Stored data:
···

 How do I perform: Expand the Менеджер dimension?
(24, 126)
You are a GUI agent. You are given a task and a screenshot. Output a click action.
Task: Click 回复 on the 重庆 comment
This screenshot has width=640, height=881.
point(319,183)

···

Task details.
Would you reproduce, word for word, the lines from the one holding "You are a GUI" through the final line of the entries, both included?

Solution for this task.
You are a GUI agent. You are given a task and a screenshot. Output a click action.
Task: Click 回复 on the 重庆 comment
This screenshot has width=640, height=881.
point(319,183)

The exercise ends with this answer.